Age: 13

I was diagnosed on March 24th 2016, just before the Easter holidays. The following day, I started my first round of chemotherapy which was ten days in total.  

While some of the chemo side effects that I experienced occurred straight away, some of the effects, such as hair loss, were a slow process over a couple of weeks. My hair began to fall out while still in hospital, and this continued into when I was discharged to the hospital accommodation. 

By the end of the Easter holidays, I was feeling much better in myself. I was experiencing some side effects from the chemo but not all had kicked in. 

I still had hair – a lot of it – but was noticing the occasional hair on my collar and pillow and it was gradually becoming more and more as the days went by.   

Some nights I was in tears about my hair

Losing my hair upset me a lot. Many think that it’s just girls that take hair loss hard, but all cancer patients do. 

Jenny, my nurse, told me one night that some people shave their hair off before it all disappears; therefore, although it goes, you don’t have to go through the painful process of watching it fall out day by day. 

Also, because the pillows were white, it made the amount of hair I was losing more visible. To combat this, I found it helpful to put a colourful blanket over my pillow, so the hair wasn’t as visible, and I wasn’t noticing the rapid change as much. 

How my family and friends supported me 

By April, my hair was falling out rapidly and it was still causing me some upset, but not as much as it had. By now it was just something I accepted, and if I was going to get better, it was just going to have to be. 

Because I was upset, Dad told me that when he shaved my hair, I would be allowed to shave his in return. We were going to do this together. 

So on the evening of April 12th 2016, while FaceTiming Mum and my sister, Kristy, back at home, Dad and I shaved each other’s hair. I now looked like the ‘stereotypical cancer patient’. 

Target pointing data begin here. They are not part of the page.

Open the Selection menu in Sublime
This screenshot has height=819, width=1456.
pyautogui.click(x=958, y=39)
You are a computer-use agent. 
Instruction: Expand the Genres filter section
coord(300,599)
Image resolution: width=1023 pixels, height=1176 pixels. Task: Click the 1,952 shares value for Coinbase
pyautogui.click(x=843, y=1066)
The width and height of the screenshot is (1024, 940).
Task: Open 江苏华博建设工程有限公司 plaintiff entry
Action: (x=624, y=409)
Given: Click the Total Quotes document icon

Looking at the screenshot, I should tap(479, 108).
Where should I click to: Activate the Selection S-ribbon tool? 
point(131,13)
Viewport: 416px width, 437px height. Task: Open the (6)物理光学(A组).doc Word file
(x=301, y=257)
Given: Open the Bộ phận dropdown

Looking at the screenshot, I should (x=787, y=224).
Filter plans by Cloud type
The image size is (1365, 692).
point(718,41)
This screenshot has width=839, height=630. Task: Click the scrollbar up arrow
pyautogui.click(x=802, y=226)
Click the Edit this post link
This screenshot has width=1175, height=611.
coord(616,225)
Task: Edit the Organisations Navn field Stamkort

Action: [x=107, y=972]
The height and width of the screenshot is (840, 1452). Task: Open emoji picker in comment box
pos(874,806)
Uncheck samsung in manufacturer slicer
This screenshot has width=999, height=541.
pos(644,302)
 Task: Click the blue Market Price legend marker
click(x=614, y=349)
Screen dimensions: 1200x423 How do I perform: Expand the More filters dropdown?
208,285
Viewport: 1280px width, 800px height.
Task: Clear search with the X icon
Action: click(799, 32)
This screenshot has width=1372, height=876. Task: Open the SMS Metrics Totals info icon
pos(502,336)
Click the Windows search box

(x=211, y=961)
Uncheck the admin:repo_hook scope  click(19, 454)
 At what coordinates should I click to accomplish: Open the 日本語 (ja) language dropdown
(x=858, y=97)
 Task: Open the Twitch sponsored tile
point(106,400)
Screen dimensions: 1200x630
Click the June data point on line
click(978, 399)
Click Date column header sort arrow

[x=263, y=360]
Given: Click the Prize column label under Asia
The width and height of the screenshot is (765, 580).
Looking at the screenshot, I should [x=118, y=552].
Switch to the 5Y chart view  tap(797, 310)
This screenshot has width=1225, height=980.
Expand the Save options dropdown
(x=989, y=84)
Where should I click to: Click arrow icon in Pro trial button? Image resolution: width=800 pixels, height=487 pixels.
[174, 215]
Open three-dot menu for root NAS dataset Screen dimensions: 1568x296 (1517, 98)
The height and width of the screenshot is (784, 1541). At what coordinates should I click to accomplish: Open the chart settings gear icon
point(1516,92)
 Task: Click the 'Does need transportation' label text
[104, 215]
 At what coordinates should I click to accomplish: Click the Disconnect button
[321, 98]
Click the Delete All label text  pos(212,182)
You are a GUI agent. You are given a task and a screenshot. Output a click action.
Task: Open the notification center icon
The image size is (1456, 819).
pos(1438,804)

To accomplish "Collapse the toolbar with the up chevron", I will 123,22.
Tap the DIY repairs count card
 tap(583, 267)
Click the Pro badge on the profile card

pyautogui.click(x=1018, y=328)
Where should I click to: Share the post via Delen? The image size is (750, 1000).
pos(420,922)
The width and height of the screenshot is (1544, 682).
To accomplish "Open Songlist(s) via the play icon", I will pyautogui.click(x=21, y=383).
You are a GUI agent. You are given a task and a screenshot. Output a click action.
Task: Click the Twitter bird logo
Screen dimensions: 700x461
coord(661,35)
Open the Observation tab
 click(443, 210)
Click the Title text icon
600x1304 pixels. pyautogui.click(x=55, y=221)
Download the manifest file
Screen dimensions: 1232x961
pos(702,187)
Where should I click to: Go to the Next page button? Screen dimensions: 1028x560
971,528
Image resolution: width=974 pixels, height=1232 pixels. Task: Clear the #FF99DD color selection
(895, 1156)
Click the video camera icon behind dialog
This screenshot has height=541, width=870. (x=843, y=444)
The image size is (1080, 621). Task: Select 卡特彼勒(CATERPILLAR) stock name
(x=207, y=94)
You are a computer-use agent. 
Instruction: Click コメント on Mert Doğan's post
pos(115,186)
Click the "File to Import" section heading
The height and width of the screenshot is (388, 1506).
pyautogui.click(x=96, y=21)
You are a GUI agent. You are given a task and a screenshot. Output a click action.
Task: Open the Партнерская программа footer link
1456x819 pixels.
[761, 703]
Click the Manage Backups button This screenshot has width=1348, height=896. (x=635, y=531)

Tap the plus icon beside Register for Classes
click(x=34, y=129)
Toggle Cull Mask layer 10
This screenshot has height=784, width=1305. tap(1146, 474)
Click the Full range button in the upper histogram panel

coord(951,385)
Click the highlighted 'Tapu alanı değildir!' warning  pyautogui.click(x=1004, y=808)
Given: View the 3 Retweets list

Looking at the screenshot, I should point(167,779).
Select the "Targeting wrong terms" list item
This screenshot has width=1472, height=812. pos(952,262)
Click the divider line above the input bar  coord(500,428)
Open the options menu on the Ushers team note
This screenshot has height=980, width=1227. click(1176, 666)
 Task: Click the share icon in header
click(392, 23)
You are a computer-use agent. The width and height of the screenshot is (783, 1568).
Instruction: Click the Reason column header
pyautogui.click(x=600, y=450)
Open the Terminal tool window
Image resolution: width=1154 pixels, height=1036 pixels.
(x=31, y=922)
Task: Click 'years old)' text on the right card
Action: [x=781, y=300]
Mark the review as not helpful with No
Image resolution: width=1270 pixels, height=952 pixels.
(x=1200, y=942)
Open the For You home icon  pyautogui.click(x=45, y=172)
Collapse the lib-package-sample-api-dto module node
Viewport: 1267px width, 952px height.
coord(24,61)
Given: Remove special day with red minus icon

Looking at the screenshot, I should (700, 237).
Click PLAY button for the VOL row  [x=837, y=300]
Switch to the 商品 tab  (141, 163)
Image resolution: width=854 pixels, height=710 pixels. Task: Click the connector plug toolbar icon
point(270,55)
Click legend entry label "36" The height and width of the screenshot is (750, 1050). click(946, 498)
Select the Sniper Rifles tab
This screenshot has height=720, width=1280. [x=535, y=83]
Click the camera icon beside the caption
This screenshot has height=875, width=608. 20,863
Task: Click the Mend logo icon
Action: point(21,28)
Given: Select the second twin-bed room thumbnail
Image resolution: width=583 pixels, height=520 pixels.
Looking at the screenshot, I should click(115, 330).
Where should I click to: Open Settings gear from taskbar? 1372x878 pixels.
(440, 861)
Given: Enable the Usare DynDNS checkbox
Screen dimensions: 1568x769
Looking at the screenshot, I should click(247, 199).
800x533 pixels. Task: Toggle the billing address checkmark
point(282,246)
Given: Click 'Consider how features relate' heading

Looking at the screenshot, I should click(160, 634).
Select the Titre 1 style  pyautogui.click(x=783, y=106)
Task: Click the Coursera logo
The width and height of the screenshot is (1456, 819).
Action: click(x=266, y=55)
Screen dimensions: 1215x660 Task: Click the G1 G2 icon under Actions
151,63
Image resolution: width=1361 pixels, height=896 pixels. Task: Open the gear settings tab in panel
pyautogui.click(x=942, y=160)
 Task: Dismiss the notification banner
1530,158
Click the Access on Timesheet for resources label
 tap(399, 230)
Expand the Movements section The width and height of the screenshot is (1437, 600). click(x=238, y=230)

I thought I would put it on Facebook just as an update on how I was getting on, and I received a lot of support from my friends, classmates, and people who I had never spoken to before back home in Stowmarket. 

I don’t know how many texts I replied to that night and there’s still some I haven’t replied to because I didn’t discover them until much later on. In fact, I’m still discovering them now! 

Embracing my new look 

Dad bought me a bandana and a hat, and he got himself a bandana too. On my first day of having very little hair, I wore the bandana but decided it made me look silly so I would stick to the hat from then on, which I did – for a year and four months after, wherever I went, I wore a hat. It’s something that I grew attached to. 

If I’m honest, I soon embraced the completely bald look, and soon took a liking to it. Some of my friends liked it too, saying that it made me look more grown up. 

How I changed my outlook on treatment 

I also had a conversation with someone my Dad worked with, who gave me a new outlook on how to view my treatment. He said that it would make me feel bad, but I have to go through that to get better. 

I had never seen it like that before. I genuinely feared the chemo because I thought it would be that that would kill me, and not the leukaemia itself.

But now I realised that it only made sense that things were going to be worse before it got better, and it would be completely worth it in the end. After all, why would they give me all that chemo if they knew it was going to kill me? 

I also applied this positive mindset to my hair loss – the only way to survive was to go through the process, and therefore losing my hair was worth it.